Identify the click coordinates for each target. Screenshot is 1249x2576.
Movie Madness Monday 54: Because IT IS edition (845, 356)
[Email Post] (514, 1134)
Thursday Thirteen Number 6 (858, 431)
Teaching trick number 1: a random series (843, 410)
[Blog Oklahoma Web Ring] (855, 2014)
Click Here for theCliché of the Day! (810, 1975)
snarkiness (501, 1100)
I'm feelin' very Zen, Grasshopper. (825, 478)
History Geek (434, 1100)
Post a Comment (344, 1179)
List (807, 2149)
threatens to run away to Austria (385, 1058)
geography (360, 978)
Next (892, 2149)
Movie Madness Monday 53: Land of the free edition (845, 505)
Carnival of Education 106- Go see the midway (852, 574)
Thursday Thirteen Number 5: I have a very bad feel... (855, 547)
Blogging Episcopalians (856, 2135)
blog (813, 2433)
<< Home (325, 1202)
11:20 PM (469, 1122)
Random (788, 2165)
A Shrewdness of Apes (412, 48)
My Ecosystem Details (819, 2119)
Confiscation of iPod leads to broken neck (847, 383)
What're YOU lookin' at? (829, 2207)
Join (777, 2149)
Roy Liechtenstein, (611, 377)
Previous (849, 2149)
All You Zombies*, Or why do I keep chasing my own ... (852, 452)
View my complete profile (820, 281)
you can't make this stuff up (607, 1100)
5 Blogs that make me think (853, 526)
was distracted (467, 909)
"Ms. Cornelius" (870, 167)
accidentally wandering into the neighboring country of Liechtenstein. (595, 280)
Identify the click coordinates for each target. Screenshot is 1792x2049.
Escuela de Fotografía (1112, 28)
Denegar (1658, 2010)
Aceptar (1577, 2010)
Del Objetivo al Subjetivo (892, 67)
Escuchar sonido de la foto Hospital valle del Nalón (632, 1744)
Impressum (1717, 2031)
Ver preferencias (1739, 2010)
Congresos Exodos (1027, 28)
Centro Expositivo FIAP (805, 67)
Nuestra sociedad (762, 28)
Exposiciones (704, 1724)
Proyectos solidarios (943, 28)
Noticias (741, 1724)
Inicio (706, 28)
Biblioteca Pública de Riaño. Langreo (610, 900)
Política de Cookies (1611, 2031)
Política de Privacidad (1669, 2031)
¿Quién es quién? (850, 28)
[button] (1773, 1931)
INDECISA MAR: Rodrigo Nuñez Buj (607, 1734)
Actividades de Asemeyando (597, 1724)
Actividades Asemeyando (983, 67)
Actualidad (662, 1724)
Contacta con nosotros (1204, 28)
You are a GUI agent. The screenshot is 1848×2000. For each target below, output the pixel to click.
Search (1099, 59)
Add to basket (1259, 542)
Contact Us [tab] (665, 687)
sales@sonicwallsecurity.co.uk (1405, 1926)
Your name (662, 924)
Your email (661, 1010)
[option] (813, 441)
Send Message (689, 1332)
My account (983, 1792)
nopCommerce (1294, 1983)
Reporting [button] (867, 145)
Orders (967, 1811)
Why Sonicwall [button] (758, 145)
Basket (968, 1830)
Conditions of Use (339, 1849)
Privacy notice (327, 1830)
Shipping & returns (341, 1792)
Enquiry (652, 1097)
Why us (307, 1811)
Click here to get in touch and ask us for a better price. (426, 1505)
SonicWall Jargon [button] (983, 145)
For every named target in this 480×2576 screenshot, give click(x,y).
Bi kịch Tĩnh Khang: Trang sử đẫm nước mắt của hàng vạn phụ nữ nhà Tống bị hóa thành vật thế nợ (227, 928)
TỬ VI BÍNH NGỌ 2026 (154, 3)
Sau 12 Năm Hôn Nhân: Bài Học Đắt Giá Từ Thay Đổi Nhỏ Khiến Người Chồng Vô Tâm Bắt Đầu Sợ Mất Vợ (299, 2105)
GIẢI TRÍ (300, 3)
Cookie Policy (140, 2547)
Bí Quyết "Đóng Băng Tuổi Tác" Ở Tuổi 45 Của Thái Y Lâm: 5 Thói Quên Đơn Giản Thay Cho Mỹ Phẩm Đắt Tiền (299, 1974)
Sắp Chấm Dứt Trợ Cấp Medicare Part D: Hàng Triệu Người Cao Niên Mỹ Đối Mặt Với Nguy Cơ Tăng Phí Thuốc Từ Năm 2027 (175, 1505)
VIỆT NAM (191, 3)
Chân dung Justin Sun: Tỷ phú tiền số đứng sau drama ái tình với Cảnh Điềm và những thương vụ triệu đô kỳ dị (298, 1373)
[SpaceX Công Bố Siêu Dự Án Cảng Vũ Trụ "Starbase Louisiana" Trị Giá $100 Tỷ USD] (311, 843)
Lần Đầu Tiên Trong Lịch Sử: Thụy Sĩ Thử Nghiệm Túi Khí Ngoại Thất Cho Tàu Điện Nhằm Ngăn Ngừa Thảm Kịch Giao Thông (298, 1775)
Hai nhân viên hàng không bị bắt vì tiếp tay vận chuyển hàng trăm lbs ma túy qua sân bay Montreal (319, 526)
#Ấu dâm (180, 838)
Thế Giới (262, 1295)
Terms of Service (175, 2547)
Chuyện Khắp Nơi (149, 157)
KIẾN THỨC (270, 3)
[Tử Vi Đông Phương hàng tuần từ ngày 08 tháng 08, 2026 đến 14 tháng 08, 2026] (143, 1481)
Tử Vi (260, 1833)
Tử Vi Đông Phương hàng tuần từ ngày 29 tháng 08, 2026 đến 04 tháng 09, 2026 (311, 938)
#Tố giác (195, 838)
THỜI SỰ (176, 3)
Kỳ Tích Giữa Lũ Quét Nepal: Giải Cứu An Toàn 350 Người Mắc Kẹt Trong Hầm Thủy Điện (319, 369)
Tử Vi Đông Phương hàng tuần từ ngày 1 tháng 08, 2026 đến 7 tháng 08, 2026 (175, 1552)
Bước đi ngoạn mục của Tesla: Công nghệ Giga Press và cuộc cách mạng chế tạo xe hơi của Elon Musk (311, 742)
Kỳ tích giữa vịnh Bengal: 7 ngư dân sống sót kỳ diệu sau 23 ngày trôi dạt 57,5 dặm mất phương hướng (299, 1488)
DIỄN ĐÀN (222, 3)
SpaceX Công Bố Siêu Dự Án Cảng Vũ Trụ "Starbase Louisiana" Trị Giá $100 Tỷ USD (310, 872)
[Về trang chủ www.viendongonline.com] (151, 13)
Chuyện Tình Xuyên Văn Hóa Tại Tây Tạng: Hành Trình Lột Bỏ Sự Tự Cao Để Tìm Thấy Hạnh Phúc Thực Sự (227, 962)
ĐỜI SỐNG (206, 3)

*-*-*

- [Instructions for the task] Repeat the listing above in full, exactly as given.

- [Solution to the problem]
Identify the click coordinates for each target. Screenshot is 1249x2576.
Movie Madness Monday 54: Because IT IS edition (845, 356)
[Email Post] (514, 1134)
Thursday Thirteen Number 6 (858, 431)
Teaching trick number 1: a random series (843, 410)
[Blog Oklahoma Web Ring] (855, 2014)
Click Here for theCliché of the Day! (810, 1975)
snarkiness (501, 1100)
I'm feelin' very Zen, Grasshopper. (825, 478)
History Geek (434, 1100)
Post a Comment (344, 1179)
List (807, 2149)
threatens to run away to Austria (385, 1058)
geography (360, 978)
Next (892, 2149)
Movie Madness Monday 53: Land of the free edition (845, 505)
Carnival of Education 106- Go see the midway (852, 574)
Thursday Thirteen Number 5: I have a very bad feel... (855, 547)
Blogging Episcopalians (856, 2135)
blog (813, 2433)
<< Home (325, 1202)
11:20 PM (469, 1122)
Random (788, 2165)
A Shrewdness of Apes (412, 48)
My Ecosystem Details (819, 2119)
Confiscation of iPod leads to broken neck (847, 383)
What're YOU lookin' at? (829, 2207)
Join (777, 2149)
Roy Liechtenstein, (611, 377)
Previous (849, 2149)
All You Zombies*, Or why do I keep chasing my own ... (852, 452)
View my complete profile (820, 281)
you can't make this stuff up (607, 1100)
5 Blogs that make me think (853, 526)
was distracted (467, 909)
"Ms. Cornelius" (870, 167)
accidentally wandering into the neighboring country of Liechtenstein. (595, 280)
Identify the click coordinates for each target. Screenshot is 1792x2049.
Escuela de Fotografía (1112, 28)
Denegar (1658, 2010)
Aceptar (1577, 2010)
Del Objetivo al Subjetivo (892, 67)
Escuchar sonido de la foto Hospital valle del Nalón (632, 1744)
Impressum (1717, 2031)
Ver preferencias (1739, 2010)
Congresos Exodos (1027, 28)
Centro Expositivo FIAP (805, 67)
Nuestra sociedad (762, 28)
Exposiciones (704, 1724)
Proyectos solidarios (943, 28)
Noticias (741, 1724)
Inicio (706, 28)
Biblioteca Pública de Riaño. Langreo (610, 900)
Política de Cookies (1611, 2031)
Política de Privacidad (1669, 2031)
¿Quién es quién? (850, 28)
[button] (1773, 1931)
INDECISA MAR: Rodrigo Nuñez Buj (607, 1734)
Actividades de Asemeyando (597, 1724)
Actividades Asemeyando (983, 67)
Actualidad (662, 1724)
Contacta con nosotros (1204, 28)
You are a GUI agent. The screenshot is 1848×2000. For each target below, output the pixel to click.
Search (1099, 59)
Add to basket (1259, 542)
Contact Us [tab] (665, 687)
sales@sonicwallsecurity.co.uk (1405, 1926)
Your name (662, 924)
Your email (661, 1010)
[option] (813, 441)
Send Message (689, 1332)
My account (983, 1792)
nopCommerce (1294, 1983)
Reporting [button] (867, 145)
Orders (967, 1811)
Why Sonicwall [button] (758, 145)
Basket (968, 1830)
Conditions of Use (339, 1849)
Privacy notice (327, 1830)
Shipping & returns (341, 1792)
Enquiry (652, 1097)
Why us (307, 1811)
Click here to get in touch and ask us for a better price. (426, 1505)
SonicWall Jargon [button] (983, 145)
For every named target in this 480×2576 screenshot, give click(x,y).
Bi kịch Tĩnh Khang: Trang sử đẫm nước mắt của hàng vạn phụ nữ nhà Tống bị hóa thành vật thế nợ (227, 928)
TỬ VI BÍNH NGỌ 2026 (154, 3)
Sau 12 Năm Hôn Nhân: Bài Học Đắt Giá Từ Thay Đổi Nhỏ Khiến Người Chồng Vô Tâm Bắt Đầu Sợ Mất Vợ (299, 2105)
GIẢI TRÍ (300, 3)
Cookie Policy (140, 2547)
Bí Quyết "Đóng Băng Tuổi Tác" Ở Tuổi 45 Của Thái Y Lâm: 5 Thói Quên Đơn Giản Thay Cho Mỹ Phẩm Đắt Tiền (299, 1974)
Sắp Chấm Dứt Trợ Cấp Medicare Part D: Hàng Triệu Người Cao Niên Mỹ Đối Mặt Với Nguy Cơ Tăng Phí Thuốc Từ Năm 2027 (175, 1505)
VIỆT NAM (191, 3)
Chân dung Justin Sun: Tỷ phú tiền số đứng sau drama ái tình với Cảnh Điềm và những thương vụ triệu đô kỳ dị (298, 1373)
[SpaceX Công Bố Siêu Dự Án Cảng Vũ Trụ "Starbase Louisiana" Trị Giá $100 Tỷ USD] (311, 843)
Lần Đầu Tiên Trong Lịch Sử: Thụy Sĩ Thử Nghiệm Túi Khí Ngoại Thất Cho Tàu Điện Nhằm Ngăn Ngừa Thảm Kịch Giao Thông (298, 1775)
Hai nhân viên hàng không bị bắt vì tiếp tay vận chuyển hàng trăm lbs ma túy qua sân bay Montreal (319, 526)
#Ấu dâm (180, 838)
Thế Giới (262, 1295)
Terms of Service (175, 2547)
Chuyện Khắp Nơi (149, 157)
KIẾN THỨC (270, 3)
[Tử Vi Đông Phương hàng tuần từ ngày 08 tháng 08, 2026 đến 14 tháng 08, 2026] (143, 1481)
Tử Vi (260, 1833)
Tử Vi Đông Phương hàng tuần từ ngày 29 tháng 08, 2026 đến 04 tháng 09, 2026 (311, 938)
#Tố giác (195, 838)
THỜI SỰ (176, 3)
Kỳ Tích Giữa Lũ Quét Nepal: Giải Cứu An Toàn 350 Người Mắc Kẹt Trong Hầm Thủy Điện (319, 369)
Tử Vi Đông Phương hàng tuần từ ngày 1 tháng 08, 2026 đến 7 tháng 08, 2026 (175, 1552)
Bước đi ngoạn mục của Tesla: Công nghệ Giga Press và cuộc cách mạng chế tạo xe hơi của Elon Musk (311, 742)
Kỳ tích giữa vịnh Bengal: 7 ngư dân sống sót kỳ diệu sau 23 ngày trôi dạt 57,5 dặm mất phương hướng (299, 1488)
DIỄN ĐÀN (222, 3)
SpaceX Công Bố Siêu Dự Án Cảng Vũ Trụ "Starbase Louisiana" Trị Giá $100 Tỷ USD (310, 872)
[Về trang chủ www.viendongonline.com] (151, 13)
Chuyện Tình Xuyên Văn Hóa Tại Tây Tạng: Hành Trình Lột Bỏ Sự Tự Cao Để Tìm Thấy Hạnh Phúc Thực Sự (227, 962)
ĐỜI SỐNG (206, 3)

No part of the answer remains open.